Gas tax: It will stop regulations and wars
A week after reports that SUV – but not small car– sales had rebounded came the word that GM and Chrysler are utilizing tax dollars to fight the latest efforts to increase Corporate Average Fuel Economy standards.
Claiming that a vehicle could cost $6,435 more if new proposals are enacted, automakers worry about losing the single area where American manufacturers dominate: car bodies on truck chassis. Environmental groups, of course, are attacking automakers for the millions spent lobbying against higher fuel efficiency, leaving lawmakers again caught between allegedly creating American jobs and long-term environmental and societal good.
Yet our history is clear: CAFÉ standards have been a dismal failure.
Not only do Americans drive more once we purchase higher mileage cars, governmental requirements for more efficiency continually squeeze American automakers and push sales to foreign car makers who primarily compete in markets where high gasoline taxes produce overall consumer demand for efficiency.
It’s time the U.S. considers the economic “first best” solution and actually levy reasonable gasoline and diesel “user fees” on consumers. Italy, after all, with the highest gasoline taxes in the world– and no CAFÉ standards– has the highest-mileage vehicle fleet, as well as much more reasonable mass transit. Japan’s 123-million “test market” for fuel efficiency is propelled by gasoline taxes five times the U.S. rate.
Universally, countries which rationally tax auto fuel have better mass transit, more bicycle and pedestrian transportation, higher mileage car fleets, and less obese citizens. Even Australia, which has higher per capita car ownership and even more wide open spaces than America, taxes gasoline and diesel enough for citizens to consider options for most of their potential car trips.
Here, our governor is promoting taking sales tax revenue from schools and social services in order to make driving easier, and our supposedly “green” president stimulated highway repair and construction at a rate four times what he stimulated alternative transportation while his Cash4Clunkers program increased fuel efficiency less than a mile per gallon.

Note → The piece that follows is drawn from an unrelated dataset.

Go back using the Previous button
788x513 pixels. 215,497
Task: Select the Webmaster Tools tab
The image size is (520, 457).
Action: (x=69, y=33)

It’s time America and Virginia face the inconvenient facts. The largest economic emitter of greenhouse gases– and fastest growing– is American transportation, where we produce 45 percent of the world’s total automotive C02. In the largest single factor in our trade deficit, we send $613,000 per minute overseas to import oil and much of our foreign policy is driven by the need to protect oil importation. Individually, we use double the carbon the average European and six times Chinese consumption. During the lifetime of CAFÉ, American vehicle miles driven has increased four times population growth while we’ve subsidized highways at an annual rate of $145.3 billion, almost four times what we’ve spent on mass transit.
For every mile we drive, according to the Victoria Transportation Institute, we create 54 cents in costs to our society and economy. We drive some 2.9 trillion miles annually.
Yet Republican and Democratic local, state and federal administrations keep making driving “easier” under the political canard of countering congestion. However, the counterintuitive shocker is that when we build new highway lanes, in a very short time period we make congestion worse.
The phenomenon is called “induced traffic,” and most transportation engineers recognize that 90 percent of new urban freeways are overwhelmed within five years while the “relieved “roads are also carrying more traffic. One study of 70 urban areas across 15 years concluded:
"Metro areas that invested heavily in road capacity expansion fared no better in easing congestion than metro areas that did not. Trends in congestion show that areas that exhibited greater growth in lane capacity spent roughly $22 billion more on road construction than those that didn't, yet ended up with slightly higher congestion costs per person, wasted fuel, and travel delay.”
Build a new road, in short, and you beget more traffic while increasing the other issues which driving creates, from obesity to pollution to noise to foreign policy to decimated public budgets.
The Commission on the Future of Transportation in Virginia indeed noted 13 years ago that “it's a futile exercise to attempt to build your way out of congestion problems by adding more highways."
Yet, we keep trying.
The Catch 22 is that gasoline costs as little in real terms as it did decades ago when the United States actually produced most of the oil we used. Today, rational auto fuel user fees would insure auto makers build efficiency without the need for ineffective governmental regulators. A rational gas tax would revolutionize land-use planning, promote local economies, decrease congestion and greenhouse emissions and create demand for better alternative transportation modes. Electric car sales wouldn’t need to be subsidized to the tune of $7,500 per purchase.
Yet– even after two wars in Middle Eastern oil fields and the worst offshore oil spill in history– governmentally, both America and Virginia still act as if there’s an unlimited, easy-to-get-to oil supply which costs our society little.
A former journalism teacher at Virginia Union University, Randy Salzman is the transportation researcher who, back in April (before BP's blunder), penned the prescient essay predicting a massive underwater oil platform leak.